Zidane a-t-il la carrure pour devenir un grand entraîneur ?

Mis à jourLe 05/01/2016 à 18:44

Publiéle 05/01/2016 à 18:42

Mis à jourLe 05/01/2016 à 18:44

Publiéle 05/01/2016 à 18:42

Article de Martin Mosnier

LIGA - Zinédine Zidane entraîneur d'un grand club, voilà qui n'avait rien d'évident pour un joueur qui n'a jamais brillé par son leadership. Un faux problème pour deux hommes qui ont accompagné son éclosion : Rolland Courbis et Luis Fernandez.

"Je ne l'imaginais pas entraîneur." Rolland Courbis résume un sentiment général sauf que lui connaît Zinédine Zidane sur le bout des doigts pour l'avoir entraîné deux saisons à Bordeaux. Et si Zidane est devenu Zizou, c'est grâce à Courbis qui détient la paternité du surnom le plus célèbre du football français. Quand il l'avait sous ses ordres, jamais Courbis n'aurait pu croire que son meneur de jeu devienne le coach de l'un des plus grands clubs du monde : "Je ne le voyais pas sur le terrain pour manager une équipe", note aujourd'hui l'ancien entraîneur de Montpellier. "Il était trop timide et pas franchement passionné. Je l'imaginais dans le rôle d'un Bernard Lacombe à Lyon, celui de conseiller d'un président."

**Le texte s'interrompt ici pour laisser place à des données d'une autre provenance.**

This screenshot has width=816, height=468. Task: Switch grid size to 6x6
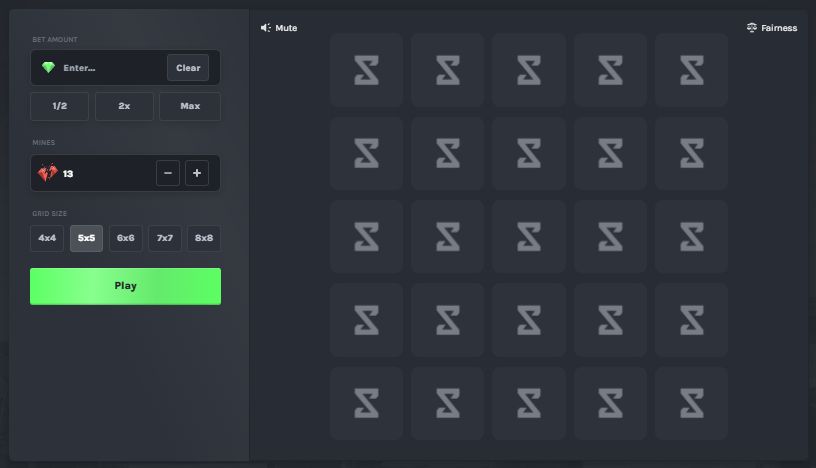[x=125, y=238]
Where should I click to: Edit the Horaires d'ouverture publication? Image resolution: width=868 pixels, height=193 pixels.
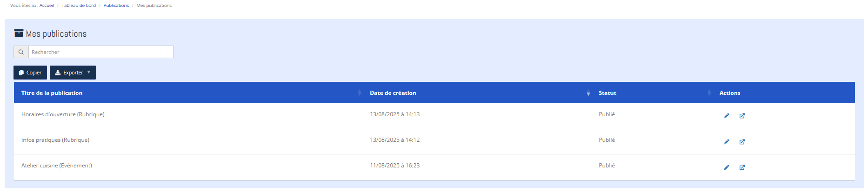click(727, 116)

Pour Courbis, comme pour ceux qui ont suivi l'immense carrière de Zidane de près ou de loin, le voir embrasser une carrière d'entraîneur n'avait rien d'évident. L'ancien numéro 10 des Bleus n'avait pas le leadership d'un Didier Deschamps, programmé pour devenir ce qu'il est aujourd'hui. Zidane, le mutique, le discret, l'introverti, va devoir se faire écouter et respecter au sein d'un vestiaire qui a usé 20 coaches lors des 20 dernières années. Voilà l'un de ses plus grands défis : dégager une autorité suffisante pour mener le Real sur le chemin qu'il a choisi.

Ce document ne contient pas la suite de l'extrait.